As I sat crying on the night of the six-month anniversary of his death, I picked up my cell phone and impulsively texted "I love you" to the cell phone number by his name in my list of contacts.  A few minutes later, I got a response that read, "Who even is this?"  I felt like I'd been sucker punched.  Part of me wanted to text back, "Dad!! It's me! Are you ok?"  but I just kept sitting there crying, and after a few minutes another message flashed on the screen that said: "I think you have the wrong number."  

Several times when I've heard a group of people singing, I've thought I could pick out the sound of his voice singing above all the rest.  Each time that has happened, I let myself look into the crowd, just to make sure.

About six months ago, I posted the last part of the Behind the Scenes Story on this blog.  The song I chose to link to at the end of that entry was Pink Floyd's "Wish You Were Here."  My husband, who, incidentally, doesn't usually read this blog, invited me to take a spur-of-the-moment trip to Natchez, MS, with him a few days later.  While we were there, we asked around to find out where a cool bar was and ended up in a bizarre little place that was literally built into the side of the levee, a pub called Under The Hill.  


Only a few minutes after we walked in and sat down on our barstools, a guy started playing his acoustic guitar, and his first song was that exact Pink Floyd song.  Luckily, the darkness of the room hid the tears that rolled down my face as I sat there and listened in awe to the music.


This past summer, we had an accidental "iCloud" syncing of all of the Apple devices in my household, and all of our Contact Lists were blended together.  I didn't think too much about it until a few days later when my phone rang and I looked at the screen to see that it was showing up as "Dad" calling.  Evidently, my daughters had my husband's phone number listed under "Dad" in their Contact List, and so the iCloud sync had added that into my phone so that my husband's call showed up that way on my phone.  In the split second it took me to realize what had happened, part of my brain actually believed it was my dad calling me, and I felt my heart sink into my stomach when the reality of what was really happening dawned on me.

On the night before we left to take my older daughter to college for the first time, I was sitting outside on my deck and noticed that the wind was blowing through only some of the branches of one of the many trees in my backyard.  It was kind of eerie, and the words, "Hi, Dad," went through my mind.  About 15 seconds later, an owl hooted from in the woods behind my house.  I couldn't see it, but I exchanged a "Hello?" with the owl several times before the hooting and the isolated wind-blowing stopped.

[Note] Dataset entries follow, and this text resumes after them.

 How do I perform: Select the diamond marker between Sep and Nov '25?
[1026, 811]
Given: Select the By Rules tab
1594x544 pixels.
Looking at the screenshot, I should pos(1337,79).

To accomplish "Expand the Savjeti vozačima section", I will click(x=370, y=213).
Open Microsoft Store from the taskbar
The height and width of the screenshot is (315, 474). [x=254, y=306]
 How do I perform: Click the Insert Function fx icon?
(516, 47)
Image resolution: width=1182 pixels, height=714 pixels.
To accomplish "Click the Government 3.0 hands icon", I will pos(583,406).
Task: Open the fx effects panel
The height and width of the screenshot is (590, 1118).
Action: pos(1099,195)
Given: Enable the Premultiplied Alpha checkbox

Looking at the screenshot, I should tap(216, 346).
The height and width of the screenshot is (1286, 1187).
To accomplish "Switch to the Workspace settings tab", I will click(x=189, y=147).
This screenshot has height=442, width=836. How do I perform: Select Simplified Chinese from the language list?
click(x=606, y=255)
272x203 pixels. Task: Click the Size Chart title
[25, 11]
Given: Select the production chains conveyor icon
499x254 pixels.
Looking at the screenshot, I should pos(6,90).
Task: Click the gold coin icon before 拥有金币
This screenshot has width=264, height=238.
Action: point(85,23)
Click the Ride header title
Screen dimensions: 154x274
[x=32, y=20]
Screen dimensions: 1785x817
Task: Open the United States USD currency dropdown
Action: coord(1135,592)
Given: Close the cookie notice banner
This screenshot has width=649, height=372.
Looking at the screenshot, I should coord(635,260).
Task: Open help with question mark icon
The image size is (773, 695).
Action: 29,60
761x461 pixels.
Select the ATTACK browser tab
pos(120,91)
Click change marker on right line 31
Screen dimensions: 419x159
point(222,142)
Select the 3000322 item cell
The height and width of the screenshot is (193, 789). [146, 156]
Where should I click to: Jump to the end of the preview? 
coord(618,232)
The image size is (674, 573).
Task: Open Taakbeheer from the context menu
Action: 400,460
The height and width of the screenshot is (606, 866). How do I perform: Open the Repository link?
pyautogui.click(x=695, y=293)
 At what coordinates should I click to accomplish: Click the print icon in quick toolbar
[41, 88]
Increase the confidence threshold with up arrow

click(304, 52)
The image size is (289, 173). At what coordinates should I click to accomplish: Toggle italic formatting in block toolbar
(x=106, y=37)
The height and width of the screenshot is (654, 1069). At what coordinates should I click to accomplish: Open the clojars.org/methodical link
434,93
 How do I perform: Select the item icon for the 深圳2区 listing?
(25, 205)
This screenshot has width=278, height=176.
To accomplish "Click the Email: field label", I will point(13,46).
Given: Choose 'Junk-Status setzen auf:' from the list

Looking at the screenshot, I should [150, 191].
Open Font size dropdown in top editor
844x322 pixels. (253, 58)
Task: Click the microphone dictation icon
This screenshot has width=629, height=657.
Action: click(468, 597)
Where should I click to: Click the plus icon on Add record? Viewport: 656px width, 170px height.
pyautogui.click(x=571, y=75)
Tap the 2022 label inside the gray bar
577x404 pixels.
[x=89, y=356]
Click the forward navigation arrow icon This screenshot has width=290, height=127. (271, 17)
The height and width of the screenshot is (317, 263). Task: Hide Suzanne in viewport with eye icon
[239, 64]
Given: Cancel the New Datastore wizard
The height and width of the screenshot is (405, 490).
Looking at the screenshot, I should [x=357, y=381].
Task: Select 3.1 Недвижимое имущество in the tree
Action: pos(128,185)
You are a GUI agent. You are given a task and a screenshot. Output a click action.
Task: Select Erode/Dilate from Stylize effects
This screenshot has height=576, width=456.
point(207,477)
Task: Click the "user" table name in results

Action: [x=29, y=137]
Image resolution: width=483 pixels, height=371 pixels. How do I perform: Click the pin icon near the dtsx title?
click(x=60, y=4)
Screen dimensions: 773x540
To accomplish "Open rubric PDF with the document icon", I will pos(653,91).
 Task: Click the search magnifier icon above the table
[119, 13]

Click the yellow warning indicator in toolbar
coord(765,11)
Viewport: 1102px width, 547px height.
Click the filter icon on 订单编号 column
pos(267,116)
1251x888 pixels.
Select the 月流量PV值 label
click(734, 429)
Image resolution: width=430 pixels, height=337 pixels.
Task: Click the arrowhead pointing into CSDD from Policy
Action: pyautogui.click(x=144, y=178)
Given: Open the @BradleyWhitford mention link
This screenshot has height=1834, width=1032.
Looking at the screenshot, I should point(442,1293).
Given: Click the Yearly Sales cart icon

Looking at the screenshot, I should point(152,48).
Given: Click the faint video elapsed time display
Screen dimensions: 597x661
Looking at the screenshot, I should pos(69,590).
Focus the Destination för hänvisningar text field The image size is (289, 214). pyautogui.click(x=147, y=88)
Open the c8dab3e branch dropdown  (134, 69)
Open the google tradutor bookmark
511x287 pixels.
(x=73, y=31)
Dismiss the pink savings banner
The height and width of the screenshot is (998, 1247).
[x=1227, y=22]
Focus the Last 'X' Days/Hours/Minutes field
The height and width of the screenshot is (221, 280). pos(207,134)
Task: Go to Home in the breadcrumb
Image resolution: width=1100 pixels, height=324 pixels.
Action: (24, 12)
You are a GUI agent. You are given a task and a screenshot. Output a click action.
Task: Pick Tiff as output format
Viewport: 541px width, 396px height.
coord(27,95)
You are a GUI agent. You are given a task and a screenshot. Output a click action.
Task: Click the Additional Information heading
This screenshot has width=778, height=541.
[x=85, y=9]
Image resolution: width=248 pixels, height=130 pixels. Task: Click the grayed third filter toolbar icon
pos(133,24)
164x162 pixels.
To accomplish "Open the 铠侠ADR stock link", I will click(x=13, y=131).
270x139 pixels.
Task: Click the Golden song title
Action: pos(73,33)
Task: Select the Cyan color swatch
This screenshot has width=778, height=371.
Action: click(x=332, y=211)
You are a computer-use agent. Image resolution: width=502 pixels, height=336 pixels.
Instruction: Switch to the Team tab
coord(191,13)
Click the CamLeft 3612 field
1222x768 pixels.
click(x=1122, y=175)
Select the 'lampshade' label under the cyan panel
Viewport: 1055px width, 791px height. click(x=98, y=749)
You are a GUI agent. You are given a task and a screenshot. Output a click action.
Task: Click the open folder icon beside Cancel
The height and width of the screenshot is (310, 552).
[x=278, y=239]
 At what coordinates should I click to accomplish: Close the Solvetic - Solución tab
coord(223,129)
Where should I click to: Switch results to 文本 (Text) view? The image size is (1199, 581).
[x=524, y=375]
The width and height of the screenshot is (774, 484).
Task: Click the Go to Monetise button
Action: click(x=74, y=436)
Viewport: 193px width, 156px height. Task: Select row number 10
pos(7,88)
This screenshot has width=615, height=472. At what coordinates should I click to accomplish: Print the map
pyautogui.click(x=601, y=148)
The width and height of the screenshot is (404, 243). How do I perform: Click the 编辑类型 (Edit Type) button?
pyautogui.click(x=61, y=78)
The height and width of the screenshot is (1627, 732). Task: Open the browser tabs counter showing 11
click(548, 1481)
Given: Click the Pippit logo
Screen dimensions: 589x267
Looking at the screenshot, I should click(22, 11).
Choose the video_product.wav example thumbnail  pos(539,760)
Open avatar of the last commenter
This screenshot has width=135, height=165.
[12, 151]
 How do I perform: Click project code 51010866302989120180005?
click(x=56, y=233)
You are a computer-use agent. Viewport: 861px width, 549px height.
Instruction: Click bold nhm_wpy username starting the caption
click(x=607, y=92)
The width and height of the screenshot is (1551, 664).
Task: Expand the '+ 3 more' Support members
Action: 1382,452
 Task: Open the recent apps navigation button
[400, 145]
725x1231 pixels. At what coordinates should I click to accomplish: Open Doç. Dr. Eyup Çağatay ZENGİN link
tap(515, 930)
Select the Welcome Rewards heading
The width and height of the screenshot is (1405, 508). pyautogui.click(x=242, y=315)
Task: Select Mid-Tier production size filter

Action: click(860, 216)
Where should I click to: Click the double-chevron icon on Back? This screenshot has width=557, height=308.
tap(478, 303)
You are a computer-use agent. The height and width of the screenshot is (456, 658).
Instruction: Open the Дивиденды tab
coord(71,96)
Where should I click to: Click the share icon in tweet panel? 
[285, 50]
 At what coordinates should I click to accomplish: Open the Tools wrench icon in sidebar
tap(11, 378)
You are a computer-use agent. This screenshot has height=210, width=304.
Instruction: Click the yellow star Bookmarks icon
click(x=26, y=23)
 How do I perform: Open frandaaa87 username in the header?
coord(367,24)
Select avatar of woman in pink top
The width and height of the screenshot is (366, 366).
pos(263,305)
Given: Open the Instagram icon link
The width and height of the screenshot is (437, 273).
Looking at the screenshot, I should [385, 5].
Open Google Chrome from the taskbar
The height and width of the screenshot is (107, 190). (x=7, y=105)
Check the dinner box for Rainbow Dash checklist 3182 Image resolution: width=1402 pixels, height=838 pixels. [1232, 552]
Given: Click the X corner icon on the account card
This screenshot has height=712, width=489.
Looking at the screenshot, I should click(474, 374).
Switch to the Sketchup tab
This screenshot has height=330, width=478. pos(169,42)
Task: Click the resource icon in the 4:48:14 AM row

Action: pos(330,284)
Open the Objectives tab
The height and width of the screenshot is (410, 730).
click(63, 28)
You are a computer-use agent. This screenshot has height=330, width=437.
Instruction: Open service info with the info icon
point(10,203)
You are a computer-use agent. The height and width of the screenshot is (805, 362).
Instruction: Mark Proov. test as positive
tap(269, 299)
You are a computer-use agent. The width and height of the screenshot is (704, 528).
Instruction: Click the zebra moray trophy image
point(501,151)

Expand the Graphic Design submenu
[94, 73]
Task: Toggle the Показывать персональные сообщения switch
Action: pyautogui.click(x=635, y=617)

A couple of weeks ago when my family was in New Orleans, I took my younger daughter and her friends to see the hotel where my parents stayed every February when they went for a business convention.  There, by the fountain in the lobby of the hotel, I thought for a split second that I saw my dad out of the corner of my eye, but, when I turned to look more closely, there was no one there.  


On the surface, it seems like getting a tiny glimpse or feeling a split-second connection to a loved one who has gone on ahead would be soothing, and maybe one day it will be for me - but now it mostly feels like salt (or something even worse) being poured in a wound. 


"Although their physical form is gone, you are not living your life without him or her. To live truly without them would be to never have known them. Instead, you continue to live with them infused in your heart, in your memories, in your spirit. You live with their love etched into your being. They will always, now and forever, be a part of you."